The first command built a configuration file for the DAG and executed it by the second command. The configuration looks like this.
With DVC easily, the DAG can be displayed with a command line with
dvc dag (vim’s reminder to exit this view**:q **)
One thing also helpful when you are using a data pipeline of DVC is to build a params.yaml file that will configure the execution of the job (in my case, only containing the seed number that I want to apply to ease the reproducibility of my pipeline of random submission)
All the code that I build for this pipeline is in this repository on Github.
Another feature that can be useful in this evaluation context is the ability to build metrics. In the last step, compute RMSE, you can see a notion of metric in the configuration file (a JSON with the RMSE values on the public and private leaderboards data). This notion of a metric is handy because DVC plays the role of the orchestrator of tasks. It can also save information on the execution (in this case, the RMSE), version it with Git, and save some history on his evolution. I quickly tested my rmse locally, and the RMSE computed on the kaggle tool is pretty similar (as expected).
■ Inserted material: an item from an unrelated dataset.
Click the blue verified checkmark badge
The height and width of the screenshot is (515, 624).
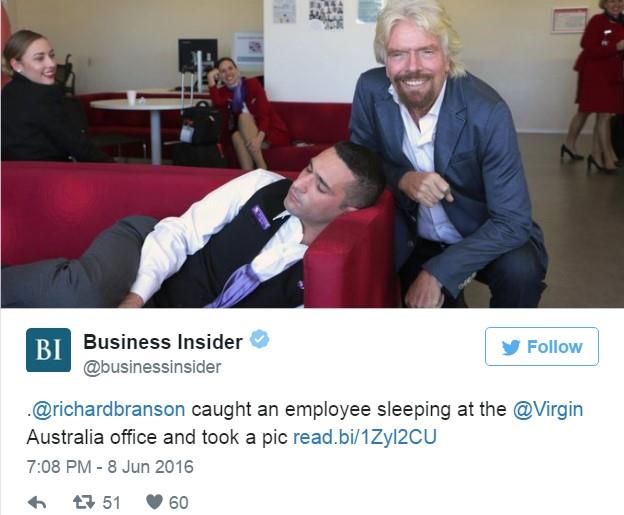click(259, 339)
I also wanted to try a tool released a few weeks/months ago called iterative studio (originally, it was DVC studio). The tool connects your DVC project and your git repository to an interface to browse the changes and compare the various execution committed. The tool is easy to set up overall (you need to give some access), and definitely, it’s a friendly interface, but I didn’t manage to display my metrics 😶🌫️; you can find the view for my project here.
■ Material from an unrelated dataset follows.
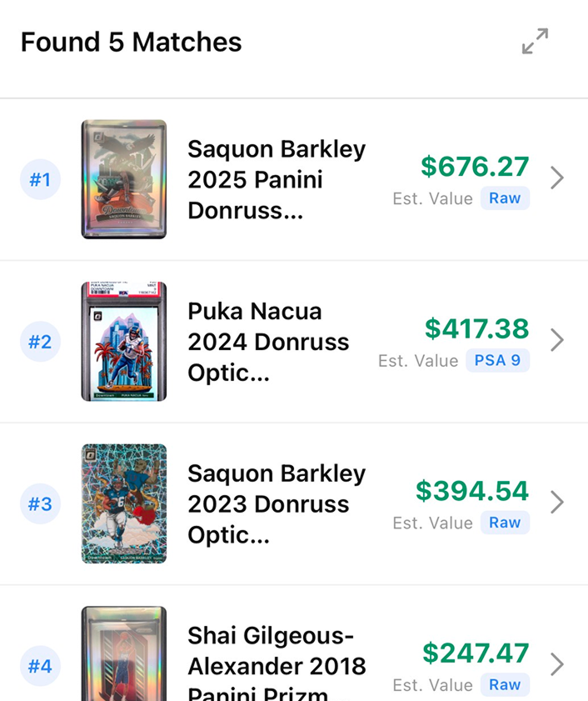
Task: Click the $417.38 estimated value
Action: pos(476,328)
The tool offers a very nice way to check the evolution of params in the configuration file, for example (in my case, the seed for the random submission) with a link to the various commit on the repository.
Finally, and to conclude on DVC and its metric factor, DVC has a feature of logging around metrics very similar to mlflow or weight and bias called dvc live. The library seems more oriented to the model’s training with epoch (it looks like that on the demo), I tried to use it on my project, but it doesn’t make too much sense. The features in it look cool:
- connection with iterative studio
- build an HTML report at the end of a pipeline
And now we are done with the competition design.
If you are curious to see the competition build from this experiment (and maybe participate in it), there is the link.
Overall my experience with DVC was great, the tool is for data scientists, and the integration with Git is vital, so it eases the deployment to production and the traceability. In addition, I was positively surprised by the ability to build and execute DAG with DVC inspiring the development of the ML pipeline.
A critical component that was not obvious in this article is around the Iterative ecosystem; there is way more than DVC and iterative studio in their toolbox:
- CML, a CI/CD for ML projects, one of my colleagues made us a demo recently, and it looks super promising for the operation of an ML pipeline.
- MLEM, tool to deploy ML model (and model registry), I got my access to the beta very recently, but I think it’s promising (stay tuned)
- TPI, Terraform plug-in to manage computing resources without being a cloud expert (exciting for me )
The ecosystem seems to tackle plenty of aspects of the MLops’ problem and goes further than many solutions currently on the market.
But I have still some questions that come to my mind and that maybe some of DVC’s employees (if they are seeing this article) will be interested in discussing:
- From my perspective, in a context of an entire Spark pipeline, DVC doesn’t seem to be the right tool to version the data (writing files locally to add them to the project doesn’t seem efficient to me); what will be the suitable approach in this case?
- Automation, currently the pipeline execution, looks very manual with DVC and git commands, but in a context of a pipeline that is running predictions regularly (triggered by an external scheduler that will update a scoring set with new users and fresh features). How can DVC help in versioning the scoring set at each execution?
I hope that you enjoy the reading and that it will trigger some tests on your side.